February 25, 2008

Observations from the 2008 Academy Awards

My wife and I are huge movie buffs (like any film geeks, we can have conversations using movie quotes) and as such, the Oscars is our Superbowl. For us it is the highlight event at the end of a long season of movies. Last night was no different as the 80th Academy Awards took place.

There weren't too many surprises.. Daniel Day-Lewis, check. Javier Bardem, check. Marion Cotillard, check. As far as acting awards went though, Tilda Swinton was a shock to us, as it was to her too it seemed. That's not to say she didn't deserve the award as her performance in Michael Clayton was great. I had my money on Cate Blanchett's portrayal of Bob Dylan in I'm Not There with strong considerations given to Amy Ryan and Saoirse Ronan.

As far as the movie awards go, I assumed it would be a total toss-up between Paul Thomas Anderson's There Will Be Blood and the Coen Brothers' No Country for Old Men. The only surprise is that the latter film completely swept the former, with the exception of the Best Actor category which No Country didn't have a nominee in.

Some people might argue that Diablo Cody's script for Juno was a surprise winner over Ratatouille in the Best Original Screenplay category. The latter movie was considered the highest critically acclaimed film of 2007 and was an easy winner in the Best Animated Film category. However, while it was the best animated film of last year, being animated was also its downfall for the screenplay nod. And history has shown that the Academy is afraid to truly award animated films with the more significant honours. I would even argue that they only created the animated categories because animated films weren't going away and at some point would begin to deserve serious consideration as movies. Rather than give animated films equal consideration to non-animated films, they created the animation categories to appease this grouping instead. Therefore, Juno winning for Best Original Screenplay was a given, in my opinion. However, I also don't believe the win is without some justification.

### Material provided
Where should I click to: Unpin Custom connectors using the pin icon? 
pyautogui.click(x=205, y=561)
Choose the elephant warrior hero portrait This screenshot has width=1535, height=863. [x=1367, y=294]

...

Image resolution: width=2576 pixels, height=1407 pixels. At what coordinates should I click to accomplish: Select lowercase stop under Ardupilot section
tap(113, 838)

...

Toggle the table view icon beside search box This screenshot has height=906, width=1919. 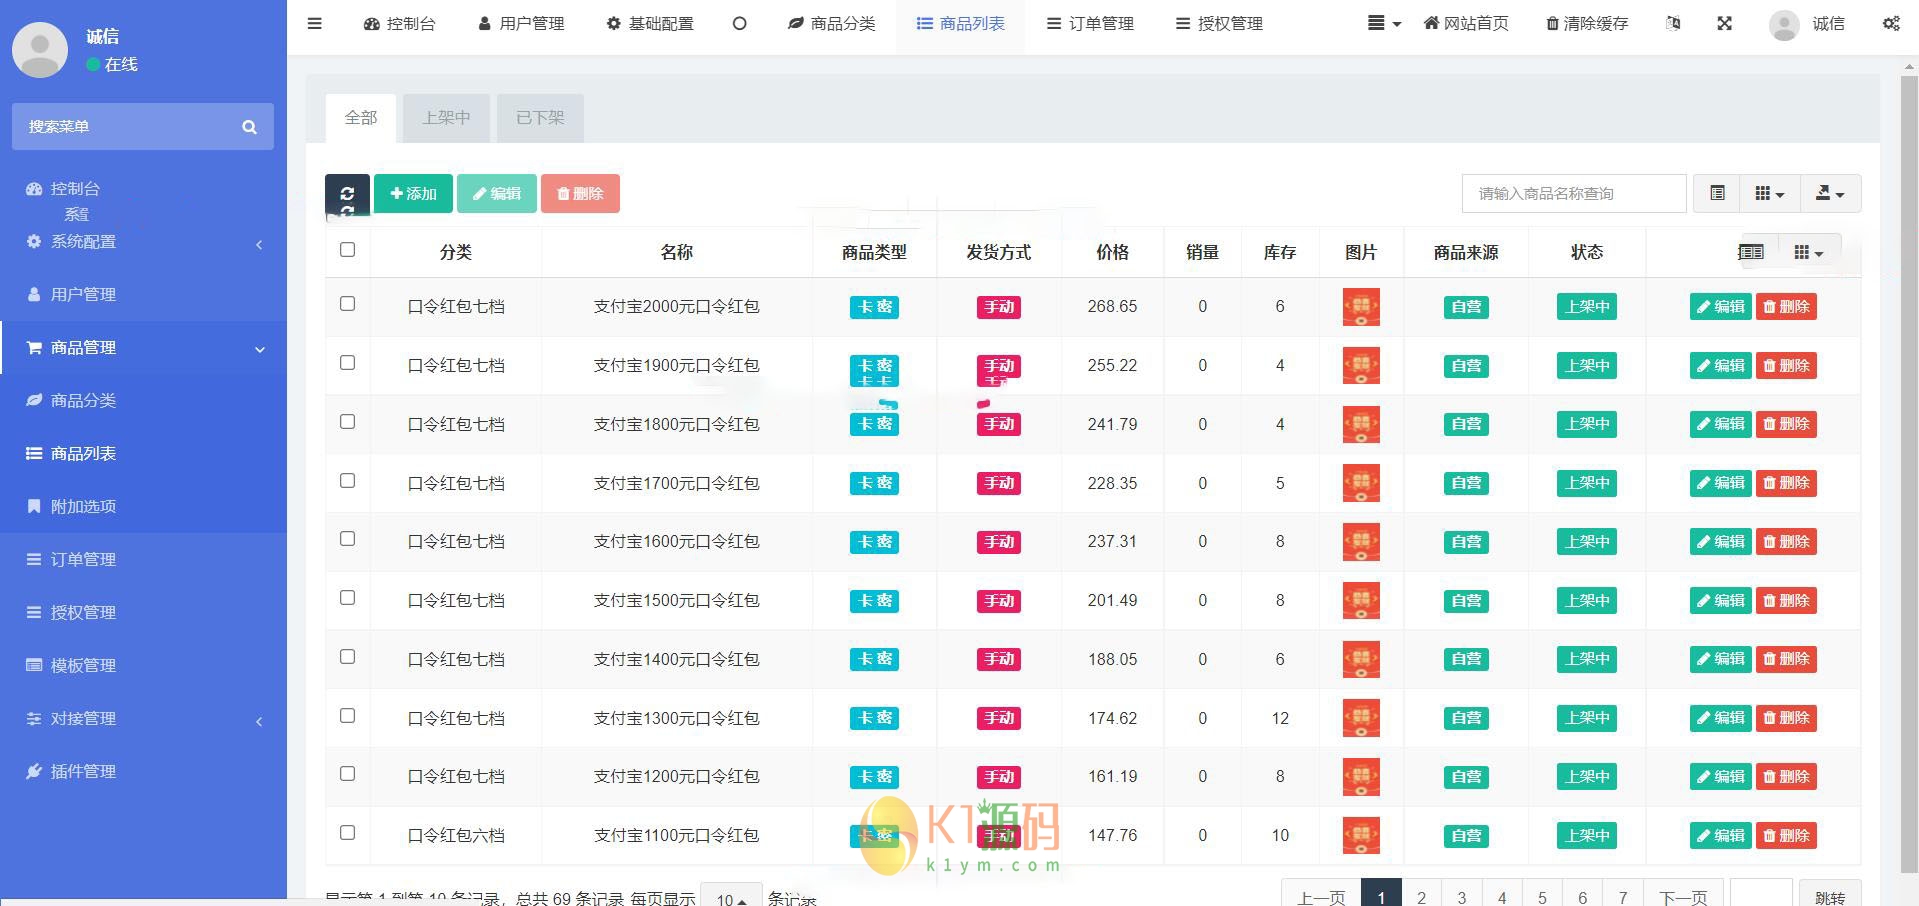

### Your goal
Write the next part of the post about the 2008 Academy Awards, picking up right after its final sentence.

### Output
For the production awards, The Bourne Ultimatum kicked serious butt. The movie won for Best Film Editing, Best Sound Editing and Best Sound Mixing. If anything this shows that most of the Academy members take their roles serious and really do look at the technical and production merits of all films. The Bourne Ultimatum was up against some big movies such as No Country for Old Men and There Will Be Blood and if either of these films had won these categories no one would have blinked or at worse it would have been assumed these were just given considering the level of impact these films have. Kudos, to the Academy members!

Jon Stewart was a capable host. I don’t think his performance was as strong as his 2006 appearance. Considering the uncertainty of the awards taking place and short time frame to script the awards following the writers’ strike, it wasn’t that bad. The only real struggle seemed to come from his attempts to comment on the upcoming presidential elections and seamlessly connect it to the Oscars. His political jokes seemed much more natural in 2006.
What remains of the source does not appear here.